I've written hundreds (thousands?) of GNU Makefiles over the past 30 years and never had a need to unconditionally run particular targets before all others. GNU Make utility is a rule-based language. I'd suggest what you're attempting to do is enforce an imperative programming language model onto a rule-based programming language model, which you're going to run into trouble trying to code in a different language model than the tool's native model.
Can you provide what you mean by check the environment, and why you'd need to do that before anything else?
For example, in the past I've want to determine if and which particular command was installed, so I have near the top of my Makefile
:
container_command_defaults = podman docker
container_command_default_paths := $(shell command -v $(container_command_defaults))
ifndef container_command
container_command = $(firstword $(container_command_default_paths))
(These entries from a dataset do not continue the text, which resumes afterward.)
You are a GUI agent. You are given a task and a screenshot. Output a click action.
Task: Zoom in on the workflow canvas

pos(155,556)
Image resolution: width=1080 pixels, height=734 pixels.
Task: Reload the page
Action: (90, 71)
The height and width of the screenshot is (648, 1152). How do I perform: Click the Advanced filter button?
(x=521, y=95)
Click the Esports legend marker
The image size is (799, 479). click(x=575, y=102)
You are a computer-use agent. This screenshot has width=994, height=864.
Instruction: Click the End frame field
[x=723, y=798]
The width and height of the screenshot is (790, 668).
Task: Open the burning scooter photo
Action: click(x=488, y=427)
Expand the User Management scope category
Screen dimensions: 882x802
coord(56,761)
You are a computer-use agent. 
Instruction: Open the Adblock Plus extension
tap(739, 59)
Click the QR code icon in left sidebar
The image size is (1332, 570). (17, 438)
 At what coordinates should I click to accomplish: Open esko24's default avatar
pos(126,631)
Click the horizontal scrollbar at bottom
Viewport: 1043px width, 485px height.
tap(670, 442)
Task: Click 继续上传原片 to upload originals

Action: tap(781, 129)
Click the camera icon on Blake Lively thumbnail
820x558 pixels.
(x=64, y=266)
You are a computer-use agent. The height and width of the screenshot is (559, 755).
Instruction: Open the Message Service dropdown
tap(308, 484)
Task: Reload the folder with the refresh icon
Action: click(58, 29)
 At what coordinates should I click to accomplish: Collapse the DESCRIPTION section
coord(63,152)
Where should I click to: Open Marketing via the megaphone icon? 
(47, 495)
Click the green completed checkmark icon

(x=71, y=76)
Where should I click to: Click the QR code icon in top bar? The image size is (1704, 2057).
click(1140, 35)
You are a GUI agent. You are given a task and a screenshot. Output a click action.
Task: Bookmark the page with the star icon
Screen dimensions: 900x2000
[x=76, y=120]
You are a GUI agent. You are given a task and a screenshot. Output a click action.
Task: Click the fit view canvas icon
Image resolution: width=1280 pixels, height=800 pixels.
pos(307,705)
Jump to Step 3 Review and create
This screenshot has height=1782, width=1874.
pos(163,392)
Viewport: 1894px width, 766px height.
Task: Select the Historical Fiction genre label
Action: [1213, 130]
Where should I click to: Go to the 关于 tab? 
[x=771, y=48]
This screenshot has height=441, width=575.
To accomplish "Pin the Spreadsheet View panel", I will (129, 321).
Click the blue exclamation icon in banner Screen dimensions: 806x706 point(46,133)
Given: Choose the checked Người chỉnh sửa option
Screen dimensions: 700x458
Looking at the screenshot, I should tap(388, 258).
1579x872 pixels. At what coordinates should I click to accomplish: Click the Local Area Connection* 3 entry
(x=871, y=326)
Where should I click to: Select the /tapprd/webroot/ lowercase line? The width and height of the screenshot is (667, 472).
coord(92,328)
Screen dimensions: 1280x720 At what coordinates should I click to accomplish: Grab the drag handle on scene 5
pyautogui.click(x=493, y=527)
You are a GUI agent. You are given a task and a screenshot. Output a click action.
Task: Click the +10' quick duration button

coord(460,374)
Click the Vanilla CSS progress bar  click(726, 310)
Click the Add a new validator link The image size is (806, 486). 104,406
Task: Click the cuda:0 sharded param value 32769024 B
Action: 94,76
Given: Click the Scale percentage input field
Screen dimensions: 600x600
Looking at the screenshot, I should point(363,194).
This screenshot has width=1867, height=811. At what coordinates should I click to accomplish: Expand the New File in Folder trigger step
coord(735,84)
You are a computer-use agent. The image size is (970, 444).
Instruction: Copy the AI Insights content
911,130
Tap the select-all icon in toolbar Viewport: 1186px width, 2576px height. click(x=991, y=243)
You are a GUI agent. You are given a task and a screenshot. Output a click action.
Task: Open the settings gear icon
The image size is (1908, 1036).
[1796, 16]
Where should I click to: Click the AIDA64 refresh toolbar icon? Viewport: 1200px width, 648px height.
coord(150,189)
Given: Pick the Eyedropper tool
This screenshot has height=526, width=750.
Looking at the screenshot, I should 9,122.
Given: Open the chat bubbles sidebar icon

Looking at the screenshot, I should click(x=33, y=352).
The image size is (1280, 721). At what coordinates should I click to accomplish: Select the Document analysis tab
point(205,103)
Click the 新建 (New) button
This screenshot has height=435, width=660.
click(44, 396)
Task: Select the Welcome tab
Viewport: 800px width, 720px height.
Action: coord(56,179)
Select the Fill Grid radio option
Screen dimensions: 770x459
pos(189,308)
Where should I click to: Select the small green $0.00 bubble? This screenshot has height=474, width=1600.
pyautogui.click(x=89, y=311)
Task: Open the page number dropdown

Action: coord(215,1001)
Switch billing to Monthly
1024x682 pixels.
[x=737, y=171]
ifeq ($(container_command),)
$(error You must have docker or podman installed)
endif
endif
Using the :=
operator with $(shell ...)
is a way to run a command while GNU Make is initially parsing your Makefile. Normally, using :=
assignment operator is antithetical to a rule-based language, so you want to limit its use as much as possible, but unusual exceptions can exist.
I'm also unclear what you mean by "ensure variables are set". What kind of variables?
The above snippet shows how you can check if a makefile variable is set when the Makefile
is first parsed, if not, declare an error and exit. (The same approach works for environment variables too.)
Preparing a particular layout ahead of time is not the best approach. I'd suggest a given layout is nothing more than dependencies that should be declared as such.
Also, running specific targets or rules unconditionally can lead to trouble later as your Makefile grows up. You may eventually have additional targets that say provide information about the build's state or run checks or tests. You wouldn't want those targets necessarily to go off and build an entire tree of directories for you or take other unnecessary actions.
If you want to ensure certain directories are present, add those as dependencies for those targets with the |
character. For example:
build_directory ?= build
build_make = $(MAKE) ...
targets = ...
all: FORCE | $(build_directory)
$(build_make) $(targets)
$(build_directory):
mkdir -p -- '$@'
Even though I've been writing GNU Makefiles for decades, I still am learning new stuff constantly, so if someone has better, different ways, I'm certainly up for studying them.